Ну, Олег имел право так говорить о Виталике, потому что они однокурсники, выпускники Щепкинского училища при Малом театре. Курс вообще был замечательный: Даль, Соломин, Витя Павлов, Мишка Кононов. Вот такие мальчишки на одном курсе учились. Так он мне рассказал эту трагикомическую историю о своем поступлении в Малый театр.
А вообще был хороший очень теплый вечер, в конце которого он мне сказал:
– Женька, а знаешь, мне часто Володя снится, и тут последний раз приснился и зовет к себе…
Я говорю:
– Олег, заканчивай! А то все эти гробы, кресты. И вот эта реплика «зовет к себе»… Кончай, слушай, хватит!
– Не веришь? Оля, иди сюда!
«Оля» – так он обращался к своей теще, Ольге Борисовне Эйхенбаум.
В дверях появилась Оля, с которой я был знаком еще по Ленинграду.
– Оля, скажи Женьке, правда, я тебе рассказывал, что мне Володя снился и зовет?
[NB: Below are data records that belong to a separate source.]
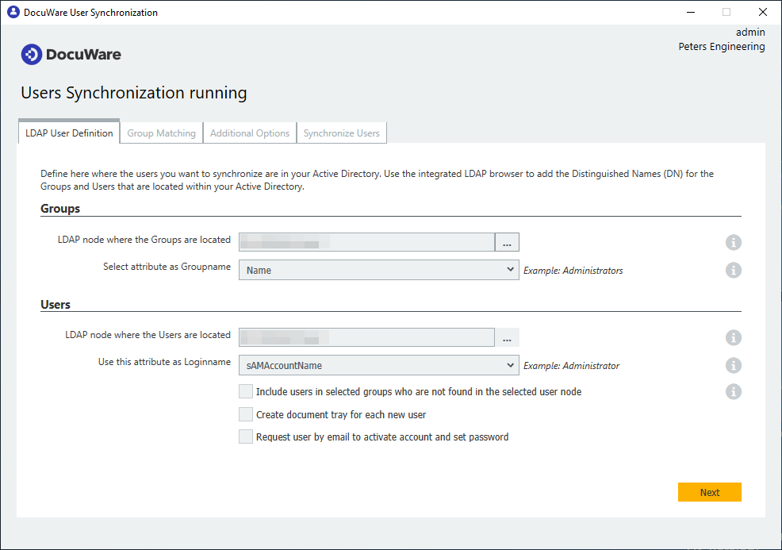Click info icon for Users LDAP node
Viewport: 782px width, 550px height.
[x=734, y=338]
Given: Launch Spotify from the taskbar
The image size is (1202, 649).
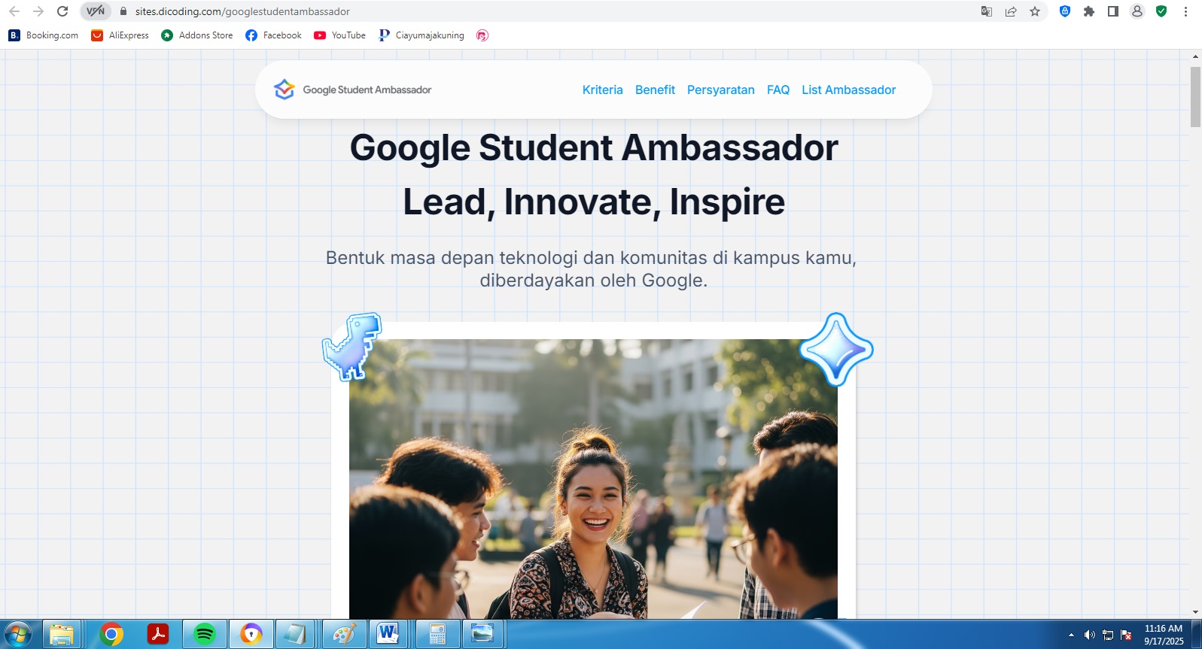Looking at the screenshot, I should (x=204, y=634).
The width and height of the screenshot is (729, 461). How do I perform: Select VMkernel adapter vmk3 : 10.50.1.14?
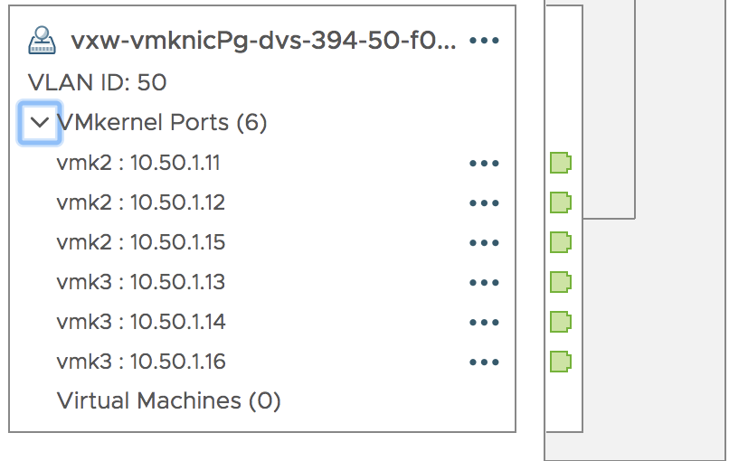point(141,322)
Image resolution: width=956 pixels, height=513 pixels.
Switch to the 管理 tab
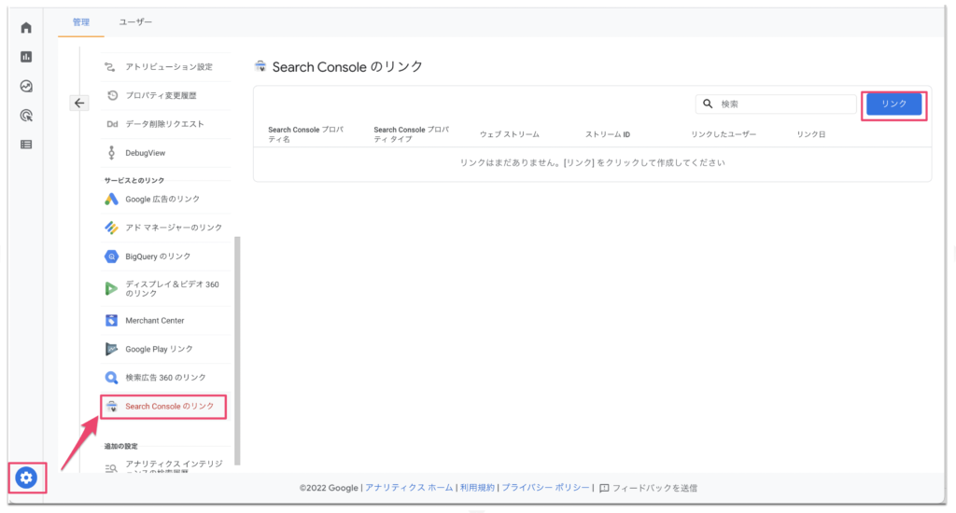pos(81,21)
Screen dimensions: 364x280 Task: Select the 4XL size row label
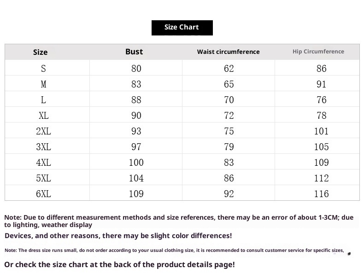click(43, 163)
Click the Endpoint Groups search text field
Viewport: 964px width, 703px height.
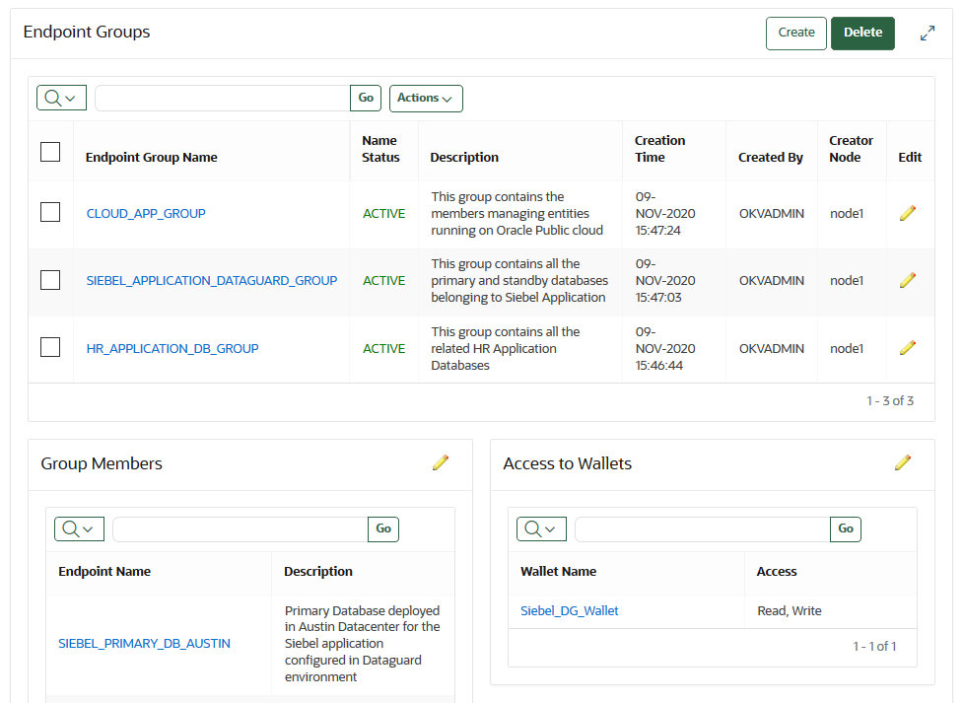[x=222, y=99]
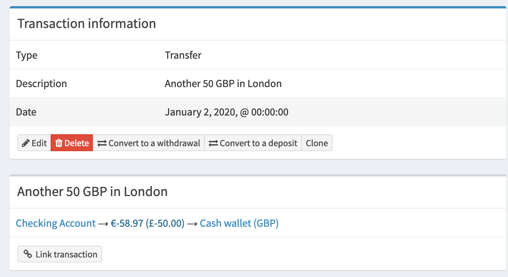This screenshot has width=508, height=277.
Task: Click the €-58.97 (£-50.00) amount link
Action: point(147,223)

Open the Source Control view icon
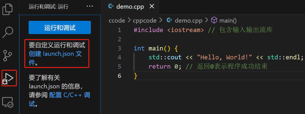coord(8,55)
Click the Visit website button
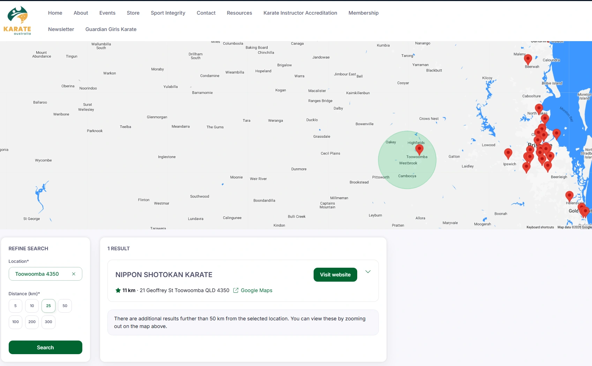This screenshot has height=366, width=592. click(335, 275)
И Оля, счастливо улыбаясь, сказала:
– Да, Женя, да! Вот такой сюр был!
Мы расстались с Олегом на том, что он будет сниматься в следующей моей картине. И он сказал мне:
– Женька, только давай я отпущу бороду, ладно?
Я говорю:
– Хорошо!
Это был конец января. Его атаковали журналисты, телевидение, радио.
Он показал мне потайную дверь из прихожей в кабинет. Дверь была сделана в виде книжного шкафа:
– Я от них прячусь! – говорил он.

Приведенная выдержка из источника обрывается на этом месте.